Some lines below hold "computer". Pick them out and copy them.

╔══

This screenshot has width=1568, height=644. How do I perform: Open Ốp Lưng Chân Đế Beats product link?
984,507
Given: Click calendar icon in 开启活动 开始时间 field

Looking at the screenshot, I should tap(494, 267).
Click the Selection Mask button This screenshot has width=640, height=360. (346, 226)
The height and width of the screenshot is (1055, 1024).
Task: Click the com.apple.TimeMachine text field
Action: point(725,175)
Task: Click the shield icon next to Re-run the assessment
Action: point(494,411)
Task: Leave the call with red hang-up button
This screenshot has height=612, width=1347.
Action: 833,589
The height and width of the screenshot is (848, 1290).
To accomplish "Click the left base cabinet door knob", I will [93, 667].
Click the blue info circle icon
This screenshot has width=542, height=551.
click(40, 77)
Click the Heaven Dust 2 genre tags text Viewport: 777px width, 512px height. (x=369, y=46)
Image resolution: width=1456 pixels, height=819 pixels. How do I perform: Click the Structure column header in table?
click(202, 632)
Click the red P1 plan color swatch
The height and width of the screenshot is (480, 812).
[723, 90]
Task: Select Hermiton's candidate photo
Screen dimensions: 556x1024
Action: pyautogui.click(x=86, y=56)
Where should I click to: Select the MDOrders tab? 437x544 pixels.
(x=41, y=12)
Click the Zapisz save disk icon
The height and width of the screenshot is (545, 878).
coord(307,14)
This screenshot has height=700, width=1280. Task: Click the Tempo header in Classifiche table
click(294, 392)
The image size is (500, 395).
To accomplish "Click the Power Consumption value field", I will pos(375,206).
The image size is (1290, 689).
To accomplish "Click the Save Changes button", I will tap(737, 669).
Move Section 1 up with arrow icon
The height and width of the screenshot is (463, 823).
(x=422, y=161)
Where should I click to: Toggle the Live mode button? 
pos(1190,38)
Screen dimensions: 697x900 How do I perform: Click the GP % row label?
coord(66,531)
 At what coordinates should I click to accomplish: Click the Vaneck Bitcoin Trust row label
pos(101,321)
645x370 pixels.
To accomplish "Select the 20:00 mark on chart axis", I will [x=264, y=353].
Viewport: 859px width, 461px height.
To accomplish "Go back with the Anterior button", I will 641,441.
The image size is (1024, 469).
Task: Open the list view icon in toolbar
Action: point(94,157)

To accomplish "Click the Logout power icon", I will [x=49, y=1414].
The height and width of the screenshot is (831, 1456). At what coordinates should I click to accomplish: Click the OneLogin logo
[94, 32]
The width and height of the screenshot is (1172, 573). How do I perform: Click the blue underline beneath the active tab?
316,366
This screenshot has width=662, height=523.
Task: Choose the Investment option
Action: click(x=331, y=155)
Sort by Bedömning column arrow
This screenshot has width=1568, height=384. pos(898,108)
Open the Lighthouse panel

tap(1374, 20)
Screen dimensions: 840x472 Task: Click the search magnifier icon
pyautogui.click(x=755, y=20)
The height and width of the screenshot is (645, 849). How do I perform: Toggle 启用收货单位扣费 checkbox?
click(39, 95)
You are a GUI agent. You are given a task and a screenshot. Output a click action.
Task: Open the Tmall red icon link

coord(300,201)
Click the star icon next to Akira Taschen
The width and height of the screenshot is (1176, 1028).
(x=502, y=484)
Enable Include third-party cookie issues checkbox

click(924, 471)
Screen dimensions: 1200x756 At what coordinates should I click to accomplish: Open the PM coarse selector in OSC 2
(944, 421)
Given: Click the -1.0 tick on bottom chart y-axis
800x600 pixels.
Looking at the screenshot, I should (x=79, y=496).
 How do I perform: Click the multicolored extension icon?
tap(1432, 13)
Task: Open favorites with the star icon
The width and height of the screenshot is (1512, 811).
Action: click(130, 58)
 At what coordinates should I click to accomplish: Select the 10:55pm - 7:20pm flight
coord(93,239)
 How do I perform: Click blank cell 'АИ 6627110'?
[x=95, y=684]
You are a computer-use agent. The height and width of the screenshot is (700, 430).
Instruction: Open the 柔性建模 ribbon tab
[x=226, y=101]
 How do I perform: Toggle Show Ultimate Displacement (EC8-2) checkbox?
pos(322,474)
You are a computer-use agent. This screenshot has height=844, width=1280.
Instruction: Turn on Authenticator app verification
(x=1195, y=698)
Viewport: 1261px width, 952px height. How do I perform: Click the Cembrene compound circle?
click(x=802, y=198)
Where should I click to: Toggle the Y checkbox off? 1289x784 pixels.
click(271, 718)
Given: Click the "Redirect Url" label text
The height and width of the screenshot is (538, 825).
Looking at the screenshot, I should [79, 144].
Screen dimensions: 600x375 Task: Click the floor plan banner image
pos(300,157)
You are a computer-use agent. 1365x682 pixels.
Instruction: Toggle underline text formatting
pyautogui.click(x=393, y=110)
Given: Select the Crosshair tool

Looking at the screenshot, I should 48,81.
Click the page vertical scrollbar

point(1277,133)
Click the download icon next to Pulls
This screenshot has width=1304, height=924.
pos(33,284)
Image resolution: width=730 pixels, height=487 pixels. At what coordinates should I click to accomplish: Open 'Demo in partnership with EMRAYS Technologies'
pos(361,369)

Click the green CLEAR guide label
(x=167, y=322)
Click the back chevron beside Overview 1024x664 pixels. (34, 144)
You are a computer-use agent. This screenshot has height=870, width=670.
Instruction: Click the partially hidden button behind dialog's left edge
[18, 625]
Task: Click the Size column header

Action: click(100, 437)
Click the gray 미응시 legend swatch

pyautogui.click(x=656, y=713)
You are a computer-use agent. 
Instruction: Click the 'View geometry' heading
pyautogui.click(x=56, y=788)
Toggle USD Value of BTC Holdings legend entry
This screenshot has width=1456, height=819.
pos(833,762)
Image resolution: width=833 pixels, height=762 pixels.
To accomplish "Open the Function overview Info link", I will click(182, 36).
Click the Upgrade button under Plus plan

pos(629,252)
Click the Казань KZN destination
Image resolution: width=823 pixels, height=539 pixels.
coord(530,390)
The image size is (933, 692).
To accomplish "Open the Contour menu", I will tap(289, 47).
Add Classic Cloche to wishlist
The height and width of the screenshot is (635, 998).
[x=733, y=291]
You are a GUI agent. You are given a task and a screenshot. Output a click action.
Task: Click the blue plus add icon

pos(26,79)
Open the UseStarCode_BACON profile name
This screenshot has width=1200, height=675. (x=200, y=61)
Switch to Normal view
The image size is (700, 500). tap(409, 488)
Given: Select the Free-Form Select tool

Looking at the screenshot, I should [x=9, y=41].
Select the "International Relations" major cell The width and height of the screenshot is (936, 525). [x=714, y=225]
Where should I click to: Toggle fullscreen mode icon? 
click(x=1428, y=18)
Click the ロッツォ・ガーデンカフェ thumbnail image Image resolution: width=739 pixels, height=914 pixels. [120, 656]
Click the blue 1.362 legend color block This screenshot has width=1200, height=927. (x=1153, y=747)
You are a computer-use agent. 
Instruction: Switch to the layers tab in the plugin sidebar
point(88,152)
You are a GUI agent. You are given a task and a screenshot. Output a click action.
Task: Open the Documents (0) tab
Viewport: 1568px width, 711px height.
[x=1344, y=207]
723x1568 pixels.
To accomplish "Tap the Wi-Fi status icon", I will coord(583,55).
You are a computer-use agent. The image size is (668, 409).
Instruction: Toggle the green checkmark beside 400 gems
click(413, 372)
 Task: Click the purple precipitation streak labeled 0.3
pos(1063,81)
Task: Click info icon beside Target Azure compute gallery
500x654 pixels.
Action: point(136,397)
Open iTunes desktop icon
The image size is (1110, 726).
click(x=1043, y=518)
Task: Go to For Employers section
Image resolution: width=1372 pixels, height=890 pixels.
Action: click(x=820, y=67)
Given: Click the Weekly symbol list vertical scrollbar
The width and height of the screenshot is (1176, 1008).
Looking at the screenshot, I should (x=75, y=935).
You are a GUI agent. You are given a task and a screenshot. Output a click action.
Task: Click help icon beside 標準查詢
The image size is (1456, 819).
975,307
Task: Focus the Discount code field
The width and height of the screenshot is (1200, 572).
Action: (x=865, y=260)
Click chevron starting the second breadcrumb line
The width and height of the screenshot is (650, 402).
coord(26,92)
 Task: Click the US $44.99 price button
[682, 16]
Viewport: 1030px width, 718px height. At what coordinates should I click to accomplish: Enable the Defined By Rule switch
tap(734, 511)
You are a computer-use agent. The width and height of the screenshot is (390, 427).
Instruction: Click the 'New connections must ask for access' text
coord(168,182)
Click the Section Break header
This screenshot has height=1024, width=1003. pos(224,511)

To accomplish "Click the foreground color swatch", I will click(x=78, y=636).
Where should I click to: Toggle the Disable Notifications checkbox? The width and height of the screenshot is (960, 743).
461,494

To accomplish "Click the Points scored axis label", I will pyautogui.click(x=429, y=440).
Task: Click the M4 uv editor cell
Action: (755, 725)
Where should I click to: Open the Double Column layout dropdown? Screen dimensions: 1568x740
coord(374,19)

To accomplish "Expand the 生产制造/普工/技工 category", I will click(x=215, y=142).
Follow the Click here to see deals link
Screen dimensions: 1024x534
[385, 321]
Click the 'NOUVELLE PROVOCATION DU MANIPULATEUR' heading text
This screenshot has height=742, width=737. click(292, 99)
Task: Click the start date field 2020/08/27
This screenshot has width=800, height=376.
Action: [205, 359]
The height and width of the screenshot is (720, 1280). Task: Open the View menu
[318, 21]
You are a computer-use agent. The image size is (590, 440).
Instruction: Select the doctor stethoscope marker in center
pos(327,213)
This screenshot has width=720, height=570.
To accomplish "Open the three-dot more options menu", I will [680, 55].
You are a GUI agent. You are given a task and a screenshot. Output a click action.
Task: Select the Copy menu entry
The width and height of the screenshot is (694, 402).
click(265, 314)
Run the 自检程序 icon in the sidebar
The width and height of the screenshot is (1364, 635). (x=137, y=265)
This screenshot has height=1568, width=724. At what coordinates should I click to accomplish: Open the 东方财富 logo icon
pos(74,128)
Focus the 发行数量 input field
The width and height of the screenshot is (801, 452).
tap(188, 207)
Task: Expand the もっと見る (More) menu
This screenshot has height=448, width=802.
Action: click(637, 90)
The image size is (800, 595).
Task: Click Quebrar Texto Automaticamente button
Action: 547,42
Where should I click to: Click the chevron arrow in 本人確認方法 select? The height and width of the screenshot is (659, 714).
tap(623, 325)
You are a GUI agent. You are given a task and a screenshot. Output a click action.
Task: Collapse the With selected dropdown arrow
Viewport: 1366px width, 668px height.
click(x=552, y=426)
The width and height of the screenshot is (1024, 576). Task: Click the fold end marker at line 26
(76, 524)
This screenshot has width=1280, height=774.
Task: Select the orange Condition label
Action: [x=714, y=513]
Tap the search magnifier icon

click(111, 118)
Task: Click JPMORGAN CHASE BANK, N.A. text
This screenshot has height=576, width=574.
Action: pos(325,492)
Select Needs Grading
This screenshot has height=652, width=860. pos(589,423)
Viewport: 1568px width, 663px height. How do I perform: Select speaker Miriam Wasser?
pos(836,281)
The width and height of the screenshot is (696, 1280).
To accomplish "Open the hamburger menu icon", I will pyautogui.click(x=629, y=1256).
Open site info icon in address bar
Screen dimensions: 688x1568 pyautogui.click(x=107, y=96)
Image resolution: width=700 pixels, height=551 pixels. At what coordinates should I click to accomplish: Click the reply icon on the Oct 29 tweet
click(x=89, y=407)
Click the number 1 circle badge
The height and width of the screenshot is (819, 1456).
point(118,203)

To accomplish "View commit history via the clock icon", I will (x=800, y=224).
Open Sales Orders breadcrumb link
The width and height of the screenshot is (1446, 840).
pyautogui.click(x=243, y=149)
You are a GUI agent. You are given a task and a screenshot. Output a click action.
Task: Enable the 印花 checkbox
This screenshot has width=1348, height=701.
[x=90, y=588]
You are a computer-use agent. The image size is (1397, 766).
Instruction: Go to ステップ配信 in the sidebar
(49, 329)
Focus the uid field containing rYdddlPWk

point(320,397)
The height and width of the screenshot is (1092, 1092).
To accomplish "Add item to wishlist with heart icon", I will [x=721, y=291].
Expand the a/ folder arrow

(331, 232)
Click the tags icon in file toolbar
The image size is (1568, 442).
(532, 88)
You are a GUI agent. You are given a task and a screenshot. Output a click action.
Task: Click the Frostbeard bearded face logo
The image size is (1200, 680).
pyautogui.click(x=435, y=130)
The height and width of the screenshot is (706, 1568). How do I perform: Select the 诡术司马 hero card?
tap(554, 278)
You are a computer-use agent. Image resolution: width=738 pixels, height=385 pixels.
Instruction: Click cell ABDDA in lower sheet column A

╚══

*Result of this task*
You are a computer-use agent. The height and width of the screenshot is (700, 430).
You are a computer-use agent. This screenshot has height=844, width=1280.
You are a computer-use agent. 1365x682 pixels.
You are a computer-use agent. This screenshot has height=870, width=670.
You are a computer-use agent. 
You are a computer-use agent. 
You are a computer-use agent. The image size is (668, 409).
You are a computer-use agent. The width and height of the screenshot is (390, 427).
You are a computer-use agent. The image size is (590, 440).
You are a computer-use agent. The image size is (1397, 766).
You are a computer-use agent. Image resolution: width=738 pixels, height=385 pixels.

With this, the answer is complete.